Harbison and Myers approach was to develop indicators of human resource endowments and compare these with indicators of economic development. Predictably choosing different indicators produces somewhat different results, but the overall correlation between greater human resource endowments and greater levels of economic development is robust. It leaves open the question of causality. Richer countries do indeed invest more in education and have higher endowments of human resources as a result. But this cannot lead to the simple conclusion that more investment in education in poor countries will lead to more economic development.

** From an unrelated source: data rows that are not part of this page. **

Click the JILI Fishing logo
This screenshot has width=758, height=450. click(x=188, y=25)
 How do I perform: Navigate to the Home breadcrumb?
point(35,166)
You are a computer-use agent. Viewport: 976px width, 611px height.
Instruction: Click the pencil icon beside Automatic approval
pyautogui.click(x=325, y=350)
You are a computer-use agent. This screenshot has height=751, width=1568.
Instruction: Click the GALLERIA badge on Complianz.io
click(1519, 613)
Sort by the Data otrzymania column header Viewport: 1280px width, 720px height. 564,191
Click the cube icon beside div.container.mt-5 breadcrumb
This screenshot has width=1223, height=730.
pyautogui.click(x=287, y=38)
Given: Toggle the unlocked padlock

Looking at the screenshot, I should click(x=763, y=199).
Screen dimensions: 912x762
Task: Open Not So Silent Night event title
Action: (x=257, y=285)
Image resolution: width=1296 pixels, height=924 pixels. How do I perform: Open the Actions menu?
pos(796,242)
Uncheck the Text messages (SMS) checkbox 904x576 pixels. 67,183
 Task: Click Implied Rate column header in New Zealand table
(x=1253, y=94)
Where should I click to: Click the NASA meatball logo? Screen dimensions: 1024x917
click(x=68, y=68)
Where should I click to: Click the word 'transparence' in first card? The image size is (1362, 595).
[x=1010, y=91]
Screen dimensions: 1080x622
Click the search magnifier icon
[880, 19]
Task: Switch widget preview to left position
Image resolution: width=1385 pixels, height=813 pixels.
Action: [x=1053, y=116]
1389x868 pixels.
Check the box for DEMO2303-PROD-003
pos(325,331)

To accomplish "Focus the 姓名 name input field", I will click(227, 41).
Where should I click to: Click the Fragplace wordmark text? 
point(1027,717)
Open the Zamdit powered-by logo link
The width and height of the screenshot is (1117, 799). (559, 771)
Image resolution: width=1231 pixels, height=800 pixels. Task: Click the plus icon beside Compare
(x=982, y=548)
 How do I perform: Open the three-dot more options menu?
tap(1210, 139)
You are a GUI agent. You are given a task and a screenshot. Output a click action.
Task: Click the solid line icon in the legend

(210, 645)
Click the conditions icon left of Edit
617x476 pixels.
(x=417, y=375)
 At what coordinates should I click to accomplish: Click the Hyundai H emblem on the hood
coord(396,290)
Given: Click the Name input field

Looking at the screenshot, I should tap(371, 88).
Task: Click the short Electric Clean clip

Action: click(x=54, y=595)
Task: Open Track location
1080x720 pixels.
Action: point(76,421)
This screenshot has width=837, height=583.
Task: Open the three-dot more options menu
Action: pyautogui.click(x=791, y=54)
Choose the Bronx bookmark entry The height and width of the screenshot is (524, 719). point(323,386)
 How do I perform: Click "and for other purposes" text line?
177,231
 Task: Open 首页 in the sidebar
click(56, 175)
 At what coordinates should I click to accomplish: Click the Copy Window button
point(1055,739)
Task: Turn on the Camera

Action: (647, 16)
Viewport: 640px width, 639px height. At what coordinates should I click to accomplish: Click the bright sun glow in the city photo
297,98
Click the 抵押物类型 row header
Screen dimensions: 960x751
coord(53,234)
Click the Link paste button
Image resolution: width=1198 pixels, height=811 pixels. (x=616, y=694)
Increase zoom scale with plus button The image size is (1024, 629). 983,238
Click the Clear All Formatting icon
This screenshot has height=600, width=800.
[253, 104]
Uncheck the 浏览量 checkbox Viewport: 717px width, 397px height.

Schultz (1961) and Becker (1964) used an approach based on the rate of return to human capital. This assumes that individuals invest in education up to the point where the returns in extra income are equal to the costs of participating in education. Returns are both private (to the individual in the form of additional income) and public (to society in the form of greater productivity). Rates of return studies in developing countries have generally shown that returns at primary level are greater than for higher levels; private rates exceed social rates; social rates of return often exceed a 10% threshold- rates of return for education are higher in poorer countries (Psacharopoulos 1981, 1985); rates of return fall as economic development takes place; the greatest reductions occur at the lowest education levels as access becomes more universal (Haddad et al 1990:6). It has to be remembered that there are many well established methodological difficulties with rates of return analysis which include the problems of estimating incomes over time in changing labour market conditions and the validity of the assumption that the additional income received by the more educated is a result of additional education rather than other factors (Dore 1977, Carnoy 1980)). Indeed where modern sector salaries have declined, as they have in much of Sub Saharan Africa, and where expanded schooling has greatly increased the supply of graduates of a particular level, returns will have dropped, perhaps considerably, over the last decade. Rates of return will therefore be specific to countries, to particular levels and to particular periods in the development process.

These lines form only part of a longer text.